戸籍上はお祖父ちゃんの子、お父さんの弟で、あたしの叔父にあたるのだけど、幼すぎる叔父は、あたしの兄として共に育った。

目印の黒いキャスケットは、本当のお父さんの形見なんだそうだ。


郊外の森の中、一際目立たない場所にある其処が、あたしたちの育った家だった。
相変わらず繁った木々の向こうは暗がりで見えない。昔はおばけが出るんじゃないかって怖がってたなぁ。

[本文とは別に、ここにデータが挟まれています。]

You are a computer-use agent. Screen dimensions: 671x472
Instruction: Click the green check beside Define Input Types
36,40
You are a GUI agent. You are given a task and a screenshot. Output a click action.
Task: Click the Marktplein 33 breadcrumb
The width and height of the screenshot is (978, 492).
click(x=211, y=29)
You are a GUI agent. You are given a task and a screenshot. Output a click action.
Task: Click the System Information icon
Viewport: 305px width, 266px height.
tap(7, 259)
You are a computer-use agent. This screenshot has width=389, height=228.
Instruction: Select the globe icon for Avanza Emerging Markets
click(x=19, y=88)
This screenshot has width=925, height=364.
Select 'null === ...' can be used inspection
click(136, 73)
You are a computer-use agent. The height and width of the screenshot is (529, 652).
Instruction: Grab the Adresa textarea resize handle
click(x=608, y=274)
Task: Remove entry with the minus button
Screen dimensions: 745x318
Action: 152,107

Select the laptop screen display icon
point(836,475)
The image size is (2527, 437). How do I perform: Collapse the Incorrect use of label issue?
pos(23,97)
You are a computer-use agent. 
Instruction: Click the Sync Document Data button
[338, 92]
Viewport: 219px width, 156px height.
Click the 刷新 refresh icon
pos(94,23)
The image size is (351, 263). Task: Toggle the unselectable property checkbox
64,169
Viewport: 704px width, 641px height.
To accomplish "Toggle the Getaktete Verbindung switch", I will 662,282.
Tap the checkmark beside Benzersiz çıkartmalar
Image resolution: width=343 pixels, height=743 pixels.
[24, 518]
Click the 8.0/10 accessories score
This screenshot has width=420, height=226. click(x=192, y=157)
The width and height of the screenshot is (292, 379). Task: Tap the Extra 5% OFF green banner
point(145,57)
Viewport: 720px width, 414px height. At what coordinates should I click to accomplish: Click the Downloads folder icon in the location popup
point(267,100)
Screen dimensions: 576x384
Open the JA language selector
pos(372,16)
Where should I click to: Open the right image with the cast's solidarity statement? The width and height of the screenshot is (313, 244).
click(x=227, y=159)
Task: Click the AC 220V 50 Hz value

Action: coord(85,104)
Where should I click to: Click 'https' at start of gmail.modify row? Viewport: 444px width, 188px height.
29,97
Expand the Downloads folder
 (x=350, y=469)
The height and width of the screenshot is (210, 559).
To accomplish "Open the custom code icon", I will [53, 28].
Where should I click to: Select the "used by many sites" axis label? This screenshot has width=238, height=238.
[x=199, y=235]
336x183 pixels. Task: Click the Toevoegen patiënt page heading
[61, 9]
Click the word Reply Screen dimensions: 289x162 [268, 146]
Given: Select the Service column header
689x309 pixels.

広すぎる庭はほぼ芝生のような土地で、手入れもそこそこに雑草のような草花が群生していた。
あたしが可愛いから好きって言ってたコスモス、まだ咲いてるんだ。
よくここで、サンちゃんと鬼ごっこしたりかくれんぼしたなぁ。


「わぁー、懐かしい」

「そのままだったから、こないだメイドに掃除させたんだ」

「あれ?ベッド大きくなった?」

「そりゃあな。じじぃが買い換えてたよ」

「用意周到な…」

「暫くは昔みたいに普通に寝泊まり出来るだろ」


お祖父ちゃんは外出していたので、先に荷物を見ようとあたしの部屋までサンちゃんと一緒にやって来た。
小さな頃大きく見えた屋敷も、今じゃそれなりに見える。だけどやっぱり、いつものマンションと比べたらずっと豪華だ。

あたし、案外お嬢様暮らしさせてもらってたんだなぁ。


「あー、この衣紋掛けとかすごい懐かしい!昔はてっぺんまで手届かなかったんだよねー」

「クローゼットの中に全部用意してあっから」

「はーい」

「あと……ほら、」

「?」


ぼふ、と手渡されたそれ。
ふかふかの白い兎の縫いぐるみだ。
だいぶ年期が入っているように見える。


「………?」

「それ、気に入ってたろ」

「………そうだっけ…、」

「はぁ?覚えてねーの?」

「……可愛いけど、思い出せない」


靄が掛かってなかなか映像が浮かんでこない記憶。
確かに、よくこれを気に入って抱いていたような…、気はする。


「まーいいや。じゃ、適当に着替えたら下に来いよ。瑠奈さん呼んでたから」

「あ、うん。わかった」


手渡された縫いぐるみを一旦ベッドに置いて、クローゼットを開けた。
フェミニンなワンピースやブラウス、プリーツスカートなんかの可愛らしい服が揃えられている。


「……お祖父ちゃんの選びそうな…。」


いかにも良家のお嬢様って感じだ。もっとラフな格好で構わなかったんだけどなー。
適当に取り出したそれに着替えながら、あたしはぼんやりと日本の皆を思った。


あたし一人里帰りしちゃったけど、皆大丈夫かなぁ。
大怪我してないかな、ちゃんとご飯食べれてるかな。まだヴァリアーは来てないよね。
あたし、ちゃんと間に合うかな。強く、なれるんだよね?


聞かなきゃいけないことだって、たくさんあるのに。
しっかりしなくちゃ。着替えを終えると、気合いを入れるために両頬をぺちんと叩いた。少し痛いけど、時差ぼけが若干すっきりしたような気もする。


あたしは、懐かしさを惜しみつつ自室を出て、大広間に続く階段を駆け降りた。